FIG. 1 is a schematic elevational view of a semiconductor material processing apparatus according to an example of the present invention, FIG. 2 is a perspective view of a member with a large number of pores used in the apparatus of FIG. 1, and FIG. 6 is an alternative embodiment of the present invention. FIG. 4 is a partial sectional view showing a preferred form of the nozzle, FIG. 5 is a longitudinal sectional view showing an embodiment of another form, and FIG. 6 is the apparatus of FIG. 5. FIG. 7 shows an enlarged cross-sectional view of a portion of the semiconductor material to be processed. In the figure, 1...tank, 2... passage, 3. ... Chuck, 10 ... Pore, 11 ... Plate-shaped member, 12 ...
Nozzle, 15... Pressing member, 17... Negative pole, 18.

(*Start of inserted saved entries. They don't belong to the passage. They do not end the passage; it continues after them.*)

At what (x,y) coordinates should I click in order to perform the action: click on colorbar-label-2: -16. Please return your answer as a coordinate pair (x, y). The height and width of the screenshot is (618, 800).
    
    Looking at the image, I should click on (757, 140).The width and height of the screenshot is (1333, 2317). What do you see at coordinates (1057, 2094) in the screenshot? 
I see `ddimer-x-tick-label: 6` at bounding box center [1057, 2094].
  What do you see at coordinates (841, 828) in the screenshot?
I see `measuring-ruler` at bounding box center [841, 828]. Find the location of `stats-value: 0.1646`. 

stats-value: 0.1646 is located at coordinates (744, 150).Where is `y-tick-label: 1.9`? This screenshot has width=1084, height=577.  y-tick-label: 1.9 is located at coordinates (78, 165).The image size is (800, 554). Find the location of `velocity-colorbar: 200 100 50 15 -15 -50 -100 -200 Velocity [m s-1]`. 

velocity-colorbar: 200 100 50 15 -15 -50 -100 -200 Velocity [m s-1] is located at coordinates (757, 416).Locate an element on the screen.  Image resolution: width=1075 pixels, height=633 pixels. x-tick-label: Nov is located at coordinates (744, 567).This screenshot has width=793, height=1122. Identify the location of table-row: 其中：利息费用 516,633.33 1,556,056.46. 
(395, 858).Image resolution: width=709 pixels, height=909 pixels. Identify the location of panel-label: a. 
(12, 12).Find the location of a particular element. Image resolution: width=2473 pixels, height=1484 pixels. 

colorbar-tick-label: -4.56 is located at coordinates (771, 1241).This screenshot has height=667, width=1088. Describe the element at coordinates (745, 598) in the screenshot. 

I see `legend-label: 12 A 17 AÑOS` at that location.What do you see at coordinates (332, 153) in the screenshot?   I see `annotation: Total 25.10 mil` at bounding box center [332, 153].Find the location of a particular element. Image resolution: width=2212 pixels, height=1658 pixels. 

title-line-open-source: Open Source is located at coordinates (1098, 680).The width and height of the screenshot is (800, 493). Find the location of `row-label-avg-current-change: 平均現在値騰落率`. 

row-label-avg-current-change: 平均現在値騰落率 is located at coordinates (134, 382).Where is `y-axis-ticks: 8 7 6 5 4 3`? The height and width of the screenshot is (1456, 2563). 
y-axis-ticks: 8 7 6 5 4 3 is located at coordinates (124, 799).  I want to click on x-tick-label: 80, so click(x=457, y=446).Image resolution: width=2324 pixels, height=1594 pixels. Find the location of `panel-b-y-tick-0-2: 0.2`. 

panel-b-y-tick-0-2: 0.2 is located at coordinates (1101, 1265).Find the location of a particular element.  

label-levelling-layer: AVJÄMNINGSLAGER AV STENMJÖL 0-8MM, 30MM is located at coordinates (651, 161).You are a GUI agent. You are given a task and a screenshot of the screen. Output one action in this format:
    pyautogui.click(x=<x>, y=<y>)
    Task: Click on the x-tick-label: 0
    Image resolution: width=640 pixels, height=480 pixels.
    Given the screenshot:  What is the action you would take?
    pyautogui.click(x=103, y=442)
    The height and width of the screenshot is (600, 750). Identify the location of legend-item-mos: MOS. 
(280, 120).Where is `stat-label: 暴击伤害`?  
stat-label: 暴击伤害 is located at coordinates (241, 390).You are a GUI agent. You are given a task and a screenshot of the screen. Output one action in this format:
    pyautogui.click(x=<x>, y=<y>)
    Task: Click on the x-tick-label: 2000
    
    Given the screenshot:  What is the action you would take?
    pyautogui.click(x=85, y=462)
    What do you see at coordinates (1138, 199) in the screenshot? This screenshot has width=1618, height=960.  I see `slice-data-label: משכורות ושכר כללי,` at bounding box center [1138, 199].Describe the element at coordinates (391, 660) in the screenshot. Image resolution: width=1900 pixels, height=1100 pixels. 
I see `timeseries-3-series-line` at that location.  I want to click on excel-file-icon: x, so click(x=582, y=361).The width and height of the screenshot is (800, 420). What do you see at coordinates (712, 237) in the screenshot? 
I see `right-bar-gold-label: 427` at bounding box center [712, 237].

...Anode, 19...Conductor Patent Applicant Part 11-B) Figure 5 Figure 6

Claims (1)

[Scope of Claims] (11. A generally cup-shaped tank with a passage for introducing a processing liquid at the bottom, and a rotatably provided above the tank, and sucks the semiconductor material to be processed at the bottom surface of the tank. The apparatus includes a chuck for supporting the semiconductor material, and the downward surface of the semiconductor material is treated with a processing liquid blown from within the tank, wherein the top of the tank is provided with a number of pores, and the processing liquid is A processing device for a semiconductor material, characterized in that the jet is ejected onto the surface of the semiconductor material through the plurality of pores. (2. In the apparatus according to claim 1, the plurality of pores An apparatus for processing semiconductor materials formed by a large number of nozzles arranged at the same height. (3) In the apparatus according to claim 1,
In the semiconductor material processing apparatus, the plurality of pores are formed in a plate-like member provided at the top of the tank. (4) In the device according to claim 1,
An apparatus for processing semiconductor materials, wherein one end of each of the pores is slightly higher than the edge of the tank. (5) In the device according to claim 1,
An apparatus for processing a semiconductor material, wherein the inner periphery of the upper end of each of the pores is widened into a diverging shape. (6). A tubular tank with a passage at the bottom for introducing a plating solution as a processing solution, an anode and a dead pole provided in the tank, and a semiconductor material placed horizontally on the top of the tank are placed from above. In an apparatus that includes a presser foot member and in which the downward surface of the semiconductor material is treated by a processing liquid blown up from the tank, the top of the tank is provided with a large number of pores, and the processing liquid is flowed through the large number of pores. An apparatus for processing a semiconductor material, characterized in that the spray is sprayed onto the surface of the semiconductor material through a hole. (7) In the device according to claim 6,
A semiconductor material processing apparatus in which the plurality of pores are formed by a plurality of nozzles whose tips are aligned at the same height. (8) 1% allowance In the device according to claim 6,
A semiconductor material processing apparatus in which the large number of pores are formed in a plate-like member provided at the top of the tank. (9) In the device according to claim 7,
An apparatus for processing semiconductor materials, wherein each of the nozzles is made of a metal tube and is respectively connected to an anode. 00). In the device according to claim 6,
An apparatus for processing semiconductor materials, wherein each of the pores contains a conductive wire connected to an anode.